There are other examples that show a huge disparity between this most recent Rasmussen poll and the recent Ohio poll. Rasmussen claims that Kasich has a double-digit lead with male voters; the Ohio poll shows a dead heat with male voters.
Rasmussen claims that Ohioans approve of Strickland by only 43% with 55% disapproving; the Ohio Poll had essentially the opposite with 55% of Ohioans approving of Strickland’s job performance and only 35% disapproving.
There are fundamental questions about Rasmussen’s methodology that calls into question the reliability of their polling data:
- According to Nate Silver, Rasmussen does not call cell phone users (who tend to trend younger and more progressive). The recent Ohio Poll did poll cell phone users.
- Rasmussen continues to show the smallest party identification for Democrats among all adults of any national polling outfit.
- Rasmussen has continuously shown, by far, the largest pro-GOP generic congressional ballot result of any national polling outfit.
- Rasmussen uses none of the established and accepted polling practices to adjust for errors that arise from raw polling data (calling and polling whomever answers.)
- In Rasmussen’s case, it’s even worse in that since they use an automated dialer to conduct their poll, they have little idea who in the household was actually polled. They rely entirely on the honesty of their anonymous respondents. As you can imagine, this might lead to some questionable results.
- Nate Silver has noted that Rasmussen’s “house effect” is more pronounced than it’s been in the past, meaning it’s been even more of an outlier in polling races when compared to other polling outfits than its been in the past.
- In fact, Silver has noted that this year, Rasmussen has the most pronounced “House effect” (favoring candidates of a particular party consistently in race after race) more so than any other polling outfit in the nation (Democratic or Republican alike).

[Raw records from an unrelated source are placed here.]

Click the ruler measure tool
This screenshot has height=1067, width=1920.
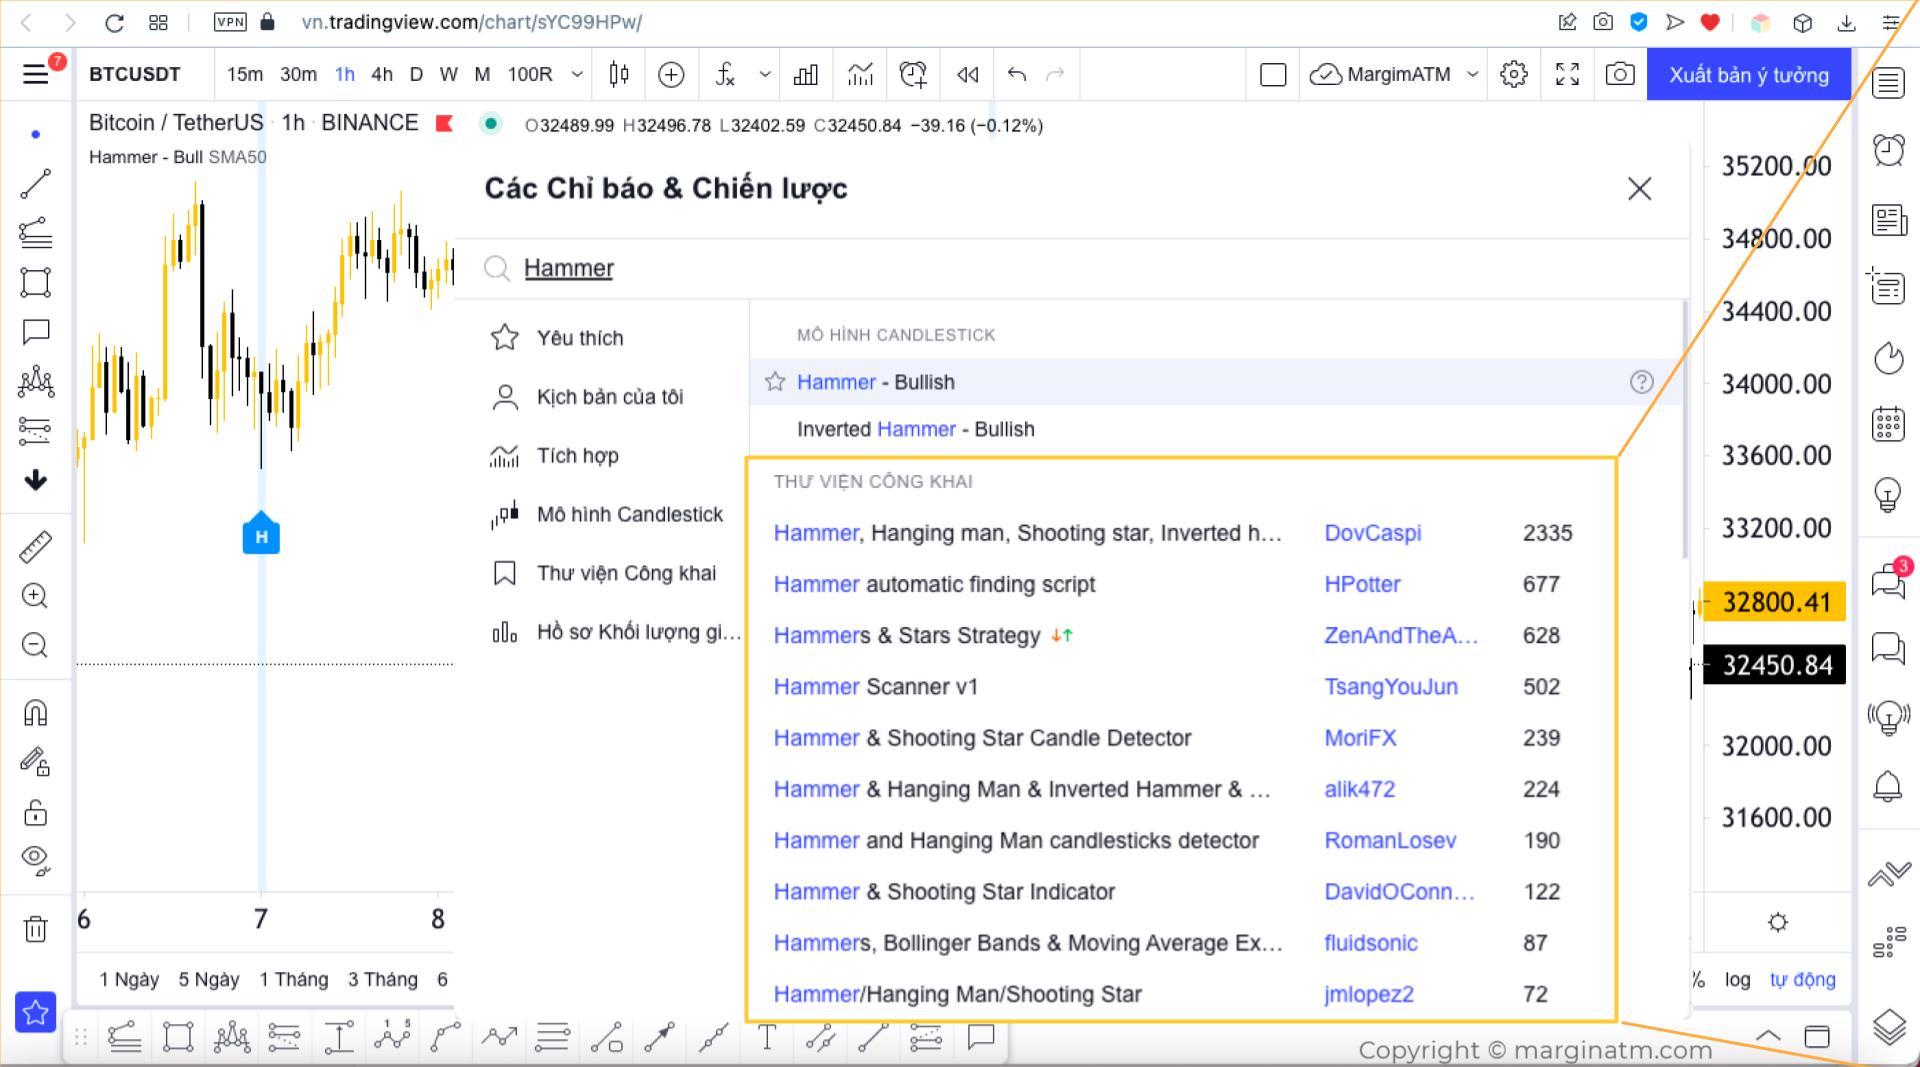(x=36, y=547)
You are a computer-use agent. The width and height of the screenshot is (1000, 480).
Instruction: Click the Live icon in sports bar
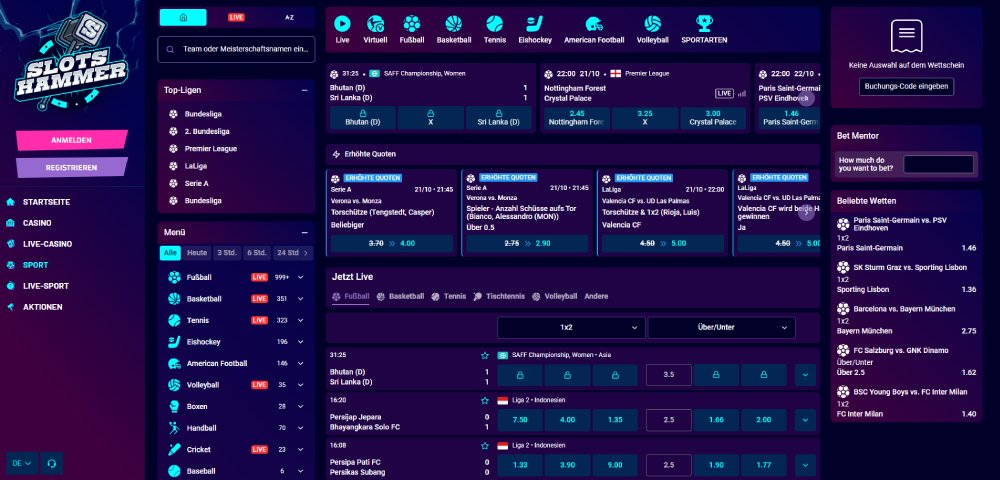[342, 23]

If I were the Carpetblogger, I wouldn’t get too excited about a poll that could be showing nothing more than statistical noise. Given the facts that we’re seeing on the ground, Rasmussen’s claim of a five-point drop from Strickland defies logic and reason, particularly in the face of the strong jobs report in April and the fact that Kasich’s campaign has been doing nothing but taking it on the chin over Wall Street. At best, maybe the race hasn’t changed much in the third month in a row.

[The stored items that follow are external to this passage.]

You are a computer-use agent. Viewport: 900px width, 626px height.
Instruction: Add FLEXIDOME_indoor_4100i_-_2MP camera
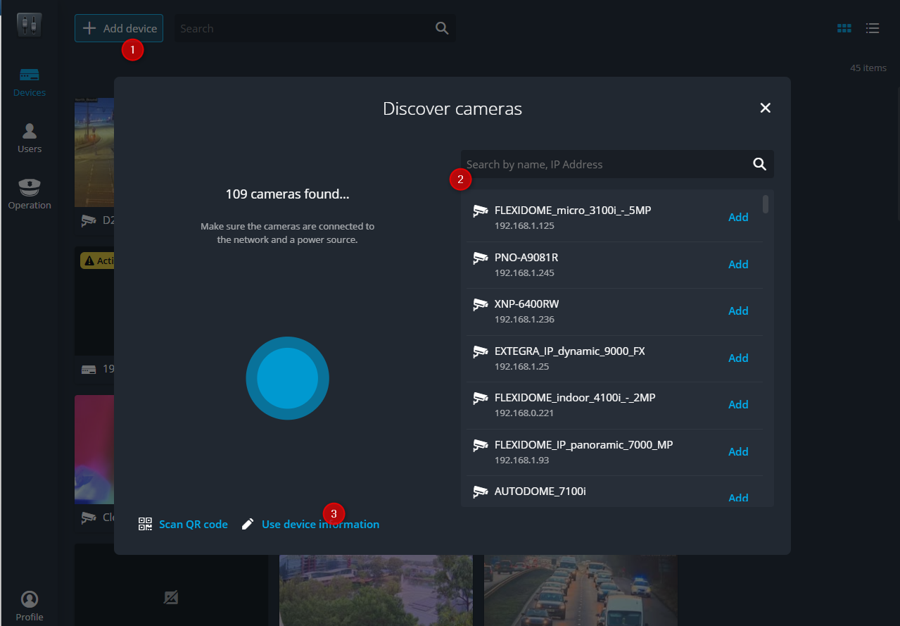(x=738, y=404)
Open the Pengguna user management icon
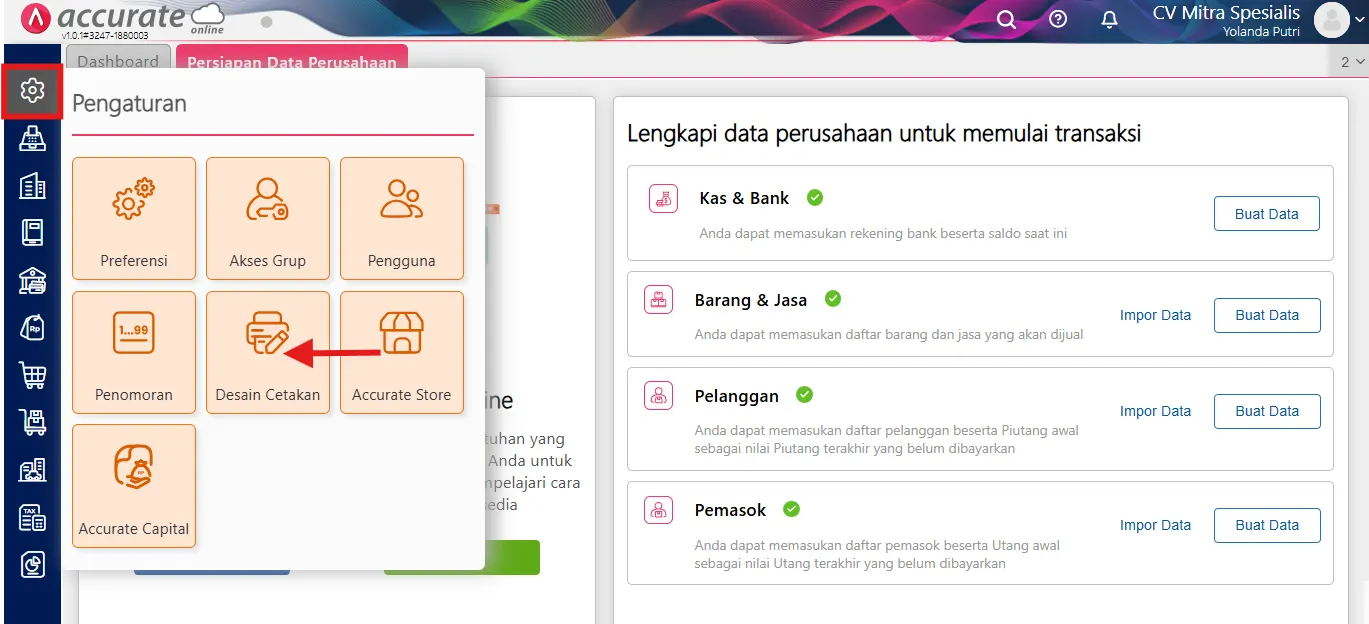The height and width of the screenshot is (624, 1369). pyautogui.click(x=401, y=218)
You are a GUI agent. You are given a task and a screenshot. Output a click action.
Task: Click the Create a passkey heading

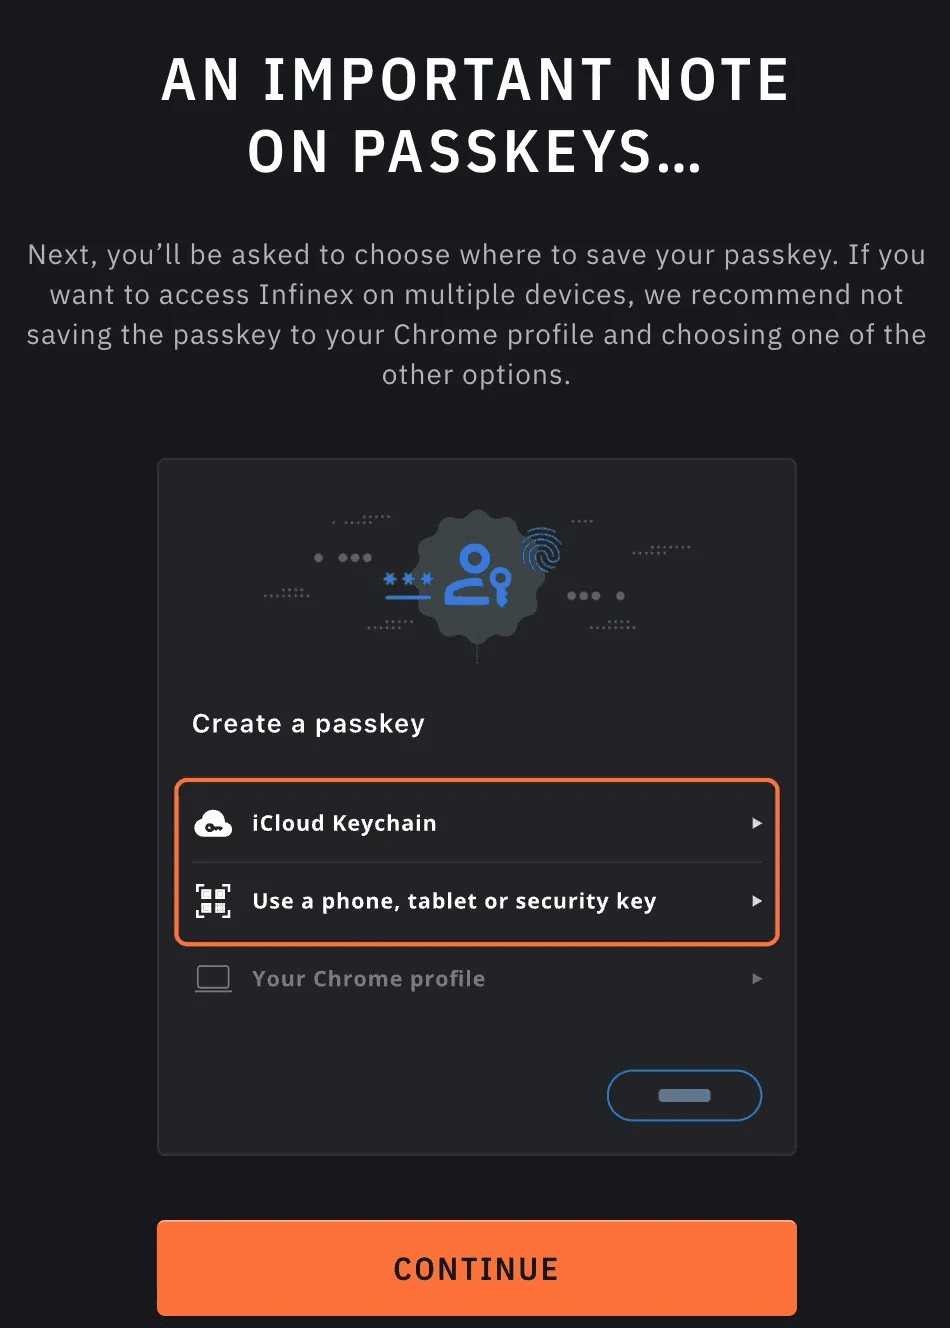308,723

But a pro-Kasich bounce of five points just isn’t credible. I wouldn’t be at all surprised to see a sudden Strickland “bounce” in Rasmussen’s next poll where things return more in line with what other polling outfits are showing.
Regardless, it’s clear that Rasmussen continues to be an outlier poll that shows a pro-Republican bias when compared to other more respected polling organizations in Ohio. You know it’s bad when the only poll that has ever come close to Rasmussen Reports was the one conducted by the Ohio Right to Life.